Judge Farbiar said that he was “overwhelmingly likely” that Khalil was not arrested solely for accusations related to his residence application. However, the judge finally put himself on the side of the government, discovering that Khalil’s legal team had not successfully argued why the arrest for these reasons would be illegal.
Khalil, a legal permanent resident and former student of the University of Columbia, was arrested in March by immigration agents and has been held since then in an installation in the rural area of Jena, Louisiana. He played an active role in the protests about the war in Gaza on the Campus of New York City last year, negotiating between student protesters and university administration.
His lawyers urged the court this week to immediately release him from a Louisiana detention center on bail, and added that the administration’s efforts to keep him detained based on alleged omissions in an immigration request were “rare and extremely unusual.”
The accusations, which were presented after Khalil’s arrest, included claims that he did not reveal a continuous job at the British embassy in Beirut and an previous role as an officer at the United Nations Agency for Relief and Works for Palestine Refugees in New York.
NBC News discovered that the Administration had been based on not verified tabloid items and made erroneous statements about Khalil’s work history after reviewing more than 100 pages of evidence presented by the Government.
Khalil has no criminal record and has not been accused of a crime.
In judicial documents, Khalil’s lawyers said their custody “is equivalent to more unconstitutional reprisals and adds to extraordinary circumstances that guarantee relief.”
“As it has done during the last three months, the government is using all the tools available to hinder justice for Mahmoud,” Brett Max Kaufman, main advisor to ACLU, said. “The government practically never keeps people arrested for a position like this, and it is clear that the government is doing everything possible to punish Mahmoud for their speech on Palestine.”

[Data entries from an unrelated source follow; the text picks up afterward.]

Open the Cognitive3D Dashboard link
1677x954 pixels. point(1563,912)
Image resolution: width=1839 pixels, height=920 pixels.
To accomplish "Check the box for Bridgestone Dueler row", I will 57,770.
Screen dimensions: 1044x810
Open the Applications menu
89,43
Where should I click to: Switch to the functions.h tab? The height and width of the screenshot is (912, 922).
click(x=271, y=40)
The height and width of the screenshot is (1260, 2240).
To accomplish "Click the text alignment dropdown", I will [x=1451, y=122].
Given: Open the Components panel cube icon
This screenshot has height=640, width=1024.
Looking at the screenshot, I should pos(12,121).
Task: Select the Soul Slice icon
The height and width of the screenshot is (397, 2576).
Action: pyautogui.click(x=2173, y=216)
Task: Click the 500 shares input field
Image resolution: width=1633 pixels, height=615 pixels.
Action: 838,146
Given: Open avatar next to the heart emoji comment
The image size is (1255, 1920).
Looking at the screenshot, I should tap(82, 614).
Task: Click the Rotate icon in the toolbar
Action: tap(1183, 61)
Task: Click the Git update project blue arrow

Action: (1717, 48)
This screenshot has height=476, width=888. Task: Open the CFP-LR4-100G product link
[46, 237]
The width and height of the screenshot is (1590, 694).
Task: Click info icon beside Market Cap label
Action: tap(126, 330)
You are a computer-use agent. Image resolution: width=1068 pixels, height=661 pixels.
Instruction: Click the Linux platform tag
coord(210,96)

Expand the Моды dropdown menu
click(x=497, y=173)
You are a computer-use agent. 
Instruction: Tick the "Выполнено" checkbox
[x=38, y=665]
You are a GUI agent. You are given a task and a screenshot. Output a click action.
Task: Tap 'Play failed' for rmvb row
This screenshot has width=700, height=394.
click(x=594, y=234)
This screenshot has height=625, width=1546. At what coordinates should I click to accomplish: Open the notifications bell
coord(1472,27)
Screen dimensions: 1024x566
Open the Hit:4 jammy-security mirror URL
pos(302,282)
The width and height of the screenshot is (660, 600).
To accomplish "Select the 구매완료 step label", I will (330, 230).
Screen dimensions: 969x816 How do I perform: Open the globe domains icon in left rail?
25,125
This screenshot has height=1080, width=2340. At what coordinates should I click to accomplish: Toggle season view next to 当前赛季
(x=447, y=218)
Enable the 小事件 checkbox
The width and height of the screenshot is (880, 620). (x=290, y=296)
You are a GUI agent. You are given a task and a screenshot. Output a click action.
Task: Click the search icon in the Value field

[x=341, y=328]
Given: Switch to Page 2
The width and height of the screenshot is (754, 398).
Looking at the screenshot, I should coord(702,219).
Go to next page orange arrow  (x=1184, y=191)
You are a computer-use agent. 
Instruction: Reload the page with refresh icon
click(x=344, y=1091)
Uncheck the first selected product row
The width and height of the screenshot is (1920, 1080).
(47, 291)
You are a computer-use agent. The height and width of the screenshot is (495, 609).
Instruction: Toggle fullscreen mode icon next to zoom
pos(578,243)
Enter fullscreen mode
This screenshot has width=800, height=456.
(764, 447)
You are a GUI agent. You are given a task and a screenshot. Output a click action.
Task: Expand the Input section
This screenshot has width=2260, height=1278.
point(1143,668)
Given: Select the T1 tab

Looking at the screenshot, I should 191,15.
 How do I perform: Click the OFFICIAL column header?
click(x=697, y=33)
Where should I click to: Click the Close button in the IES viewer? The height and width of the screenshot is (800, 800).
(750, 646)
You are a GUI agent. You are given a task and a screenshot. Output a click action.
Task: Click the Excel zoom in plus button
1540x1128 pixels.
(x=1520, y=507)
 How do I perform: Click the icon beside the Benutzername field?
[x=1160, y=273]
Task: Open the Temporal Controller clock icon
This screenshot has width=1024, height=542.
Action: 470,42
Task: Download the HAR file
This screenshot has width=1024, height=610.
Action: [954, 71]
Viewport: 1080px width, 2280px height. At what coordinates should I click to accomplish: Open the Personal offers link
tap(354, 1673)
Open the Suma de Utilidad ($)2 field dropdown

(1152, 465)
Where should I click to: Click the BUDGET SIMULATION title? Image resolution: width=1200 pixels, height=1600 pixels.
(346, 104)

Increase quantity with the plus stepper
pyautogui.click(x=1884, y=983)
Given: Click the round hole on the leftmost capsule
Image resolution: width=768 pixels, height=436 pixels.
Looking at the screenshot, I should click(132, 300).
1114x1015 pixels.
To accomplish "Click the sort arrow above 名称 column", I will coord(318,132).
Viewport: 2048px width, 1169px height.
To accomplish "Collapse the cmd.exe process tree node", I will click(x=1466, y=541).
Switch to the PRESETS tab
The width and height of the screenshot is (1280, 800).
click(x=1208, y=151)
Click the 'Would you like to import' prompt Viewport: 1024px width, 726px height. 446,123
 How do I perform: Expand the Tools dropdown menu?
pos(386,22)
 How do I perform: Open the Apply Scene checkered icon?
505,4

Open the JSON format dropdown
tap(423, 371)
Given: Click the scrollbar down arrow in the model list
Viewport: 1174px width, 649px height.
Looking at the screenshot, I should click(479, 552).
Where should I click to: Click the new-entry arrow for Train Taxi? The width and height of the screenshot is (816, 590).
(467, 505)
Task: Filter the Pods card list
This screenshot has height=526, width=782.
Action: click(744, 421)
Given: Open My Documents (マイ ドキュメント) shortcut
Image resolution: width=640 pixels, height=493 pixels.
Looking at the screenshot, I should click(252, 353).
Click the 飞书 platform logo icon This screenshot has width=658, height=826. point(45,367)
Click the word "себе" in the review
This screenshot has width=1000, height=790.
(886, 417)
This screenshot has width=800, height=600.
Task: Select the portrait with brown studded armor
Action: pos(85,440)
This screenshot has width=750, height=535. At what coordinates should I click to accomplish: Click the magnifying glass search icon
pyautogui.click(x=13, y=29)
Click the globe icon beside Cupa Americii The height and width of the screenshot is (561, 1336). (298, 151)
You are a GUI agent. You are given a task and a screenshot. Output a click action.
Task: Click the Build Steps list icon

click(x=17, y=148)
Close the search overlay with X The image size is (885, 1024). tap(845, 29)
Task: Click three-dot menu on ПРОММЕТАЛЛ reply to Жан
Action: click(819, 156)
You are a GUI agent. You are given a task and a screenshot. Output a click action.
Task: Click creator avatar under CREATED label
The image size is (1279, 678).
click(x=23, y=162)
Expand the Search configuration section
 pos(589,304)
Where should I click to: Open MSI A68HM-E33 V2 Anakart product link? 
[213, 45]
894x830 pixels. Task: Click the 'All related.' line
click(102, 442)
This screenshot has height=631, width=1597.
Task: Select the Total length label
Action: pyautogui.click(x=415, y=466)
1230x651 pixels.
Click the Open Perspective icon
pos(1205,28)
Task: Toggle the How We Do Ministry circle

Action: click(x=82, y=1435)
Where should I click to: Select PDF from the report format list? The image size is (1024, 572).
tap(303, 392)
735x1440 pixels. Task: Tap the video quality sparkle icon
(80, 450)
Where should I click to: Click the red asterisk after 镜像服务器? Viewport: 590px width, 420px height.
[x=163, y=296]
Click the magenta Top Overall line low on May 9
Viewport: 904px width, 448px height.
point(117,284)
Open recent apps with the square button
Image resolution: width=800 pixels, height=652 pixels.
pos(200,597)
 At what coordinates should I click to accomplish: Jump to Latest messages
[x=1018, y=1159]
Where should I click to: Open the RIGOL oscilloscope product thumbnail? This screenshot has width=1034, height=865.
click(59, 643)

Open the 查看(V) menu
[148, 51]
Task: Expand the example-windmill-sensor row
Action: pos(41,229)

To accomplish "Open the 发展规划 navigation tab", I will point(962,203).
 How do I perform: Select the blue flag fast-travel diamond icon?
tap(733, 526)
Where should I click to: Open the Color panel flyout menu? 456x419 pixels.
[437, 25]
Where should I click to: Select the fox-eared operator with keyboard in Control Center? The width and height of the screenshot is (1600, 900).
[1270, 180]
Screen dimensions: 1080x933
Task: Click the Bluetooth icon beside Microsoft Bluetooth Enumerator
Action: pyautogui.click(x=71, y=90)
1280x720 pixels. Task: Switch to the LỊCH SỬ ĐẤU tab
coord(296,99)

If he did not release, Khalil’s lawyers asked him to be transferred to a detention center in New Jersey, pointing out a policy that requires non -citizens or legal guardians, who are main caregivers or have the custody of minor children, to be placed in facilities close to their children.
According to the emails reviewed by NBC News, Khalil’s legal team asked ICE to transfer him to New Jersey earlier this month to be closer to his newborn son. However, the New Orleans ICE field office said Khalil did not comply with the policy criteria and denied the request without explanation.
On Tuesday, the Trump administration retreated in the judicial documents, arguing that the accusations of green card application “independently” justified Khalil’s arrest.
In judicial documents, the Department of Justice said that the federal judge “should not order Khalil’s direct release, because doing so would prevent the government’s discretionary decision from stopping it for independent legal reasons. Congress prohibited judicial intervention on those decisions.”
The Trump administration said the National Security Department, not the courts, also has the authority to determine where people are held in deportation procedures.
In response to Khalil’s lawyers who cite the agency’s policy for transfer, the Trump administration said: “They are policies or guidelines, not regulations.”
The lawyers of the Department of Justice added that the detention center in Elizabeth, New Jersey, is above the capacity and ordering a transfer “would undoubtedly affect the continuous efforts of the installation to resort to operational standards.”
The Department of Justice declined to comment, and the National Security and ICE departments did not immediately respond to the request for comments of NBC News.